Labeling the human respiratory syncytial virus genomic RNA with exogenous probes for fluorescence and electron microscopy

Abstract

A method for labeling the genomic RNA of the human respiratory syncytial virus, as well as for isolating and examining the labeled filamentous virions was achieved. This method utilized the multiply labeled tetravalent probe design, first described in Santangelo et al. 2009. It was shown that by introducing MTRIPs into RSV infected cells immediately before isolating virus, the genomic RNA within individual filamentous virions could be labeled and imaged. This process did not seem to decrease viral titer or affect viral morphology, and allowed for the imaging of the virus using fixed and live cell conventional fluorescence microscopy and super-resolution microscopic techniques such as dSTORM and STED. The imaging of other structural components of the virus, such as the M protein, and as was discovered, the M2-1 protein was also shown. Additionally, the virus was examined for host proteins of the RLR family, which are involved in the cellular innate immune response. It was found that the protein MDA5 was localized in the isolated filaments.
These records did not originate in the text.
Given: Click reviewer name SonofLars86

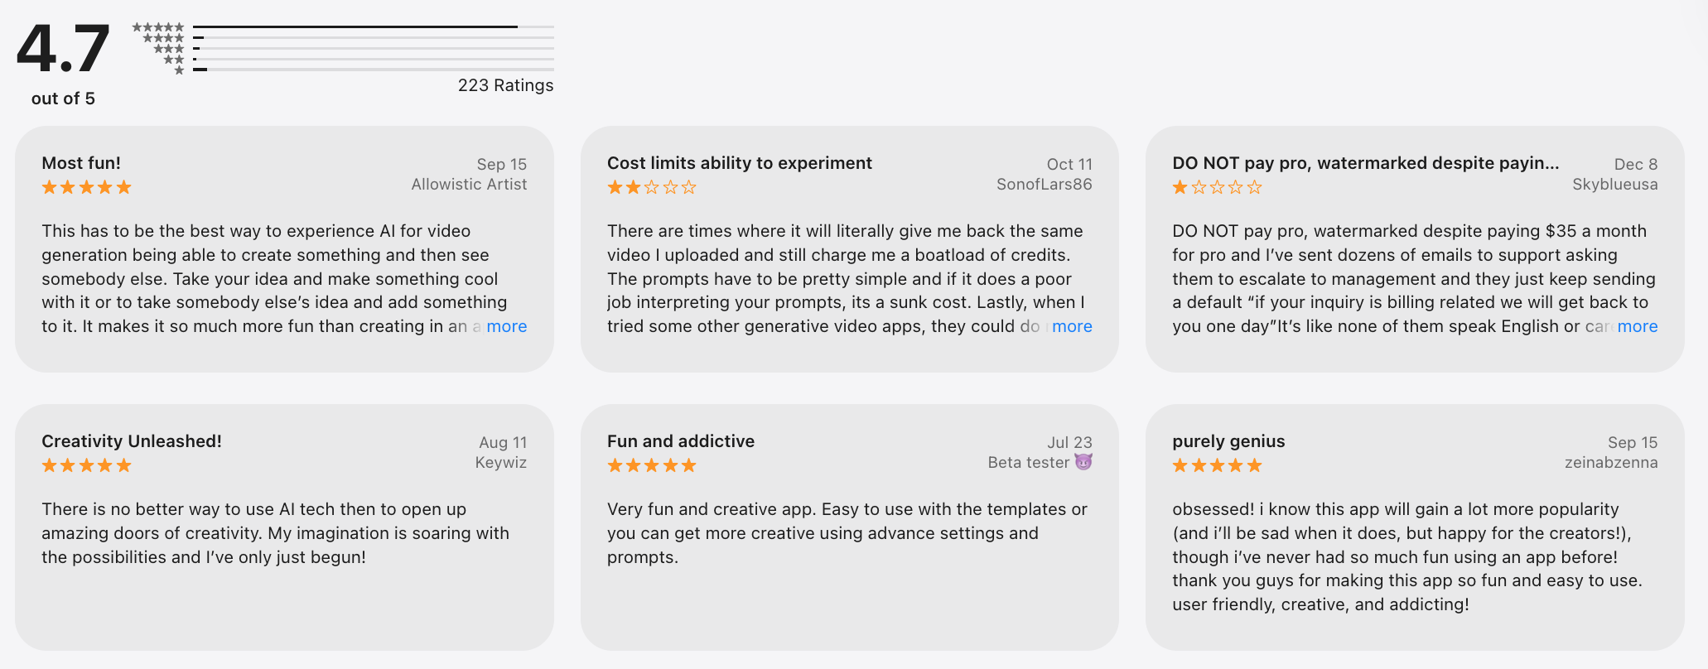Looking at the screenshot, I should pyautogui.click(x=1044, y=185).

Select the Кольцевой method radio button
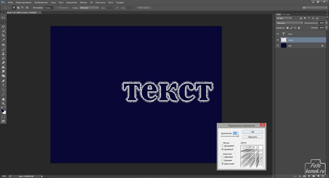tap(223, 146)
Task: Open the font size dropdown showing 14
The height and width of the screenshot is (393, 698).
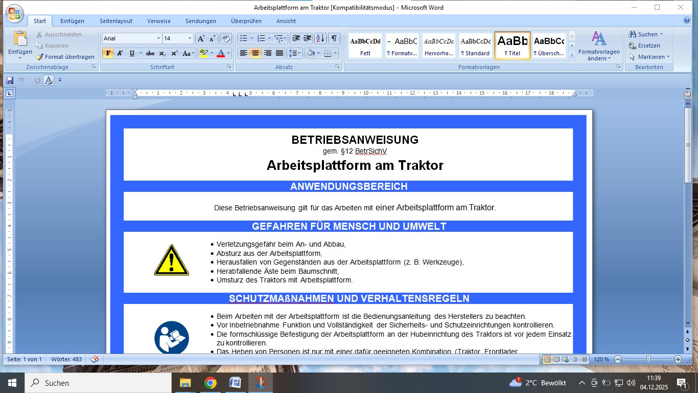Action: 190,38
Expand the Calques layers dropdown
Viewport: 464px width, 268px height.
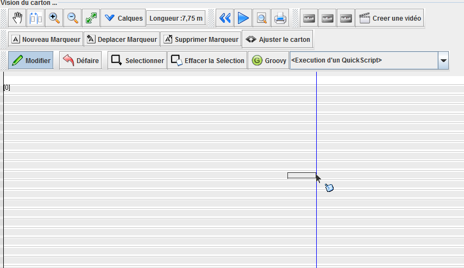click(x=123, y=18)

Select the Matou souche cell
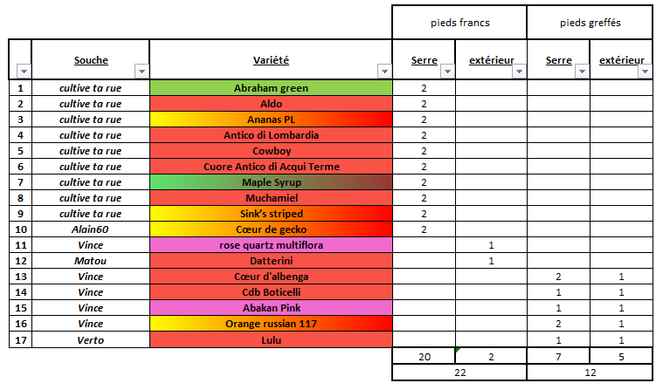(x=91, y=261)
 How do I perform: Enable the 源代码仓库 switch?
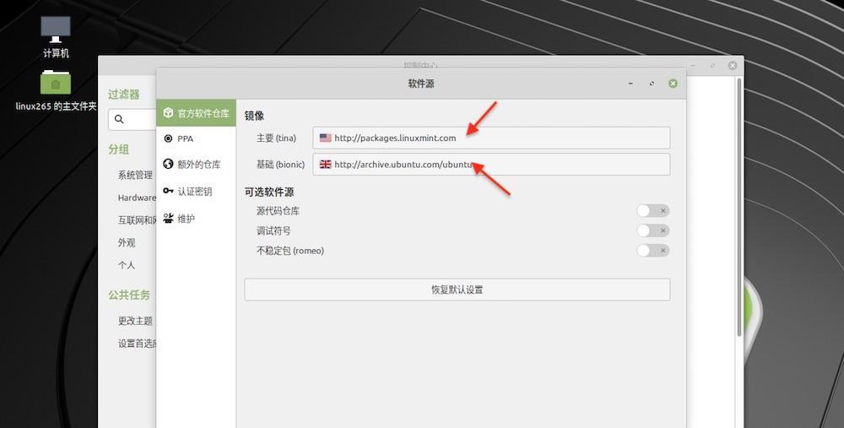(x=652, y=210)
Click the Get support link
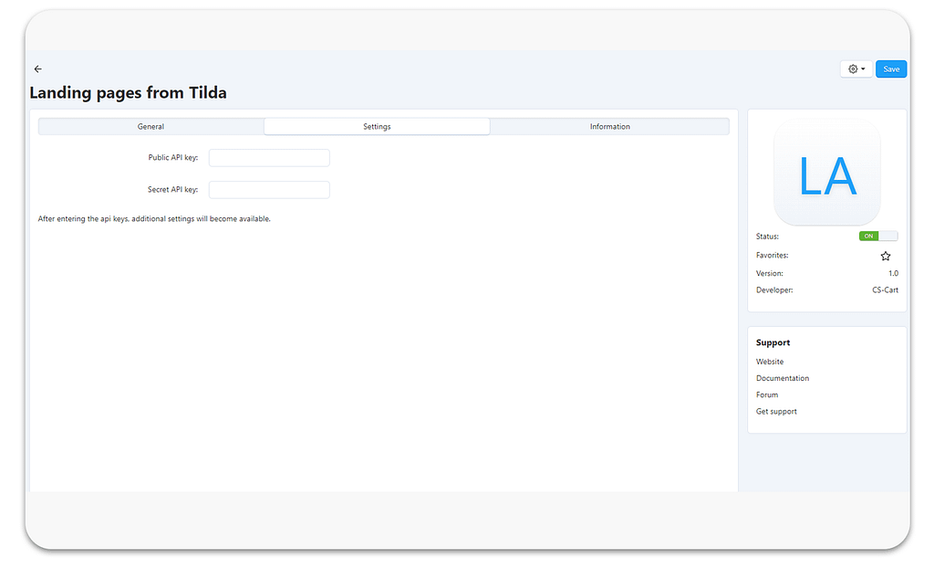Viewport: 934px width, 568px height. [776, 412]
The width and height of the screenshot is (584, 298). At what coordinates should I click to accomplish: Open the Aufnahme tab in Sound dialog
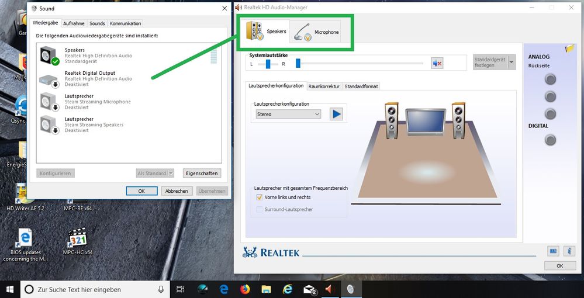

Finally, gold nanoclusters were covalently bound to the RNA probe to create a probe that would generate contrast in cryo-TEM and cryo-ET. By hybridizing the probe to an mRNA encoding GFP, complexing it with a cationic lipid transfection agent, and delivering it to cells before plunge-freezing, it was demonstrated that the mRNA-lipoplex granules could be detected. In conclusion, the method allows for both dynamic and ultrastructural information about the viral genome to be gathered.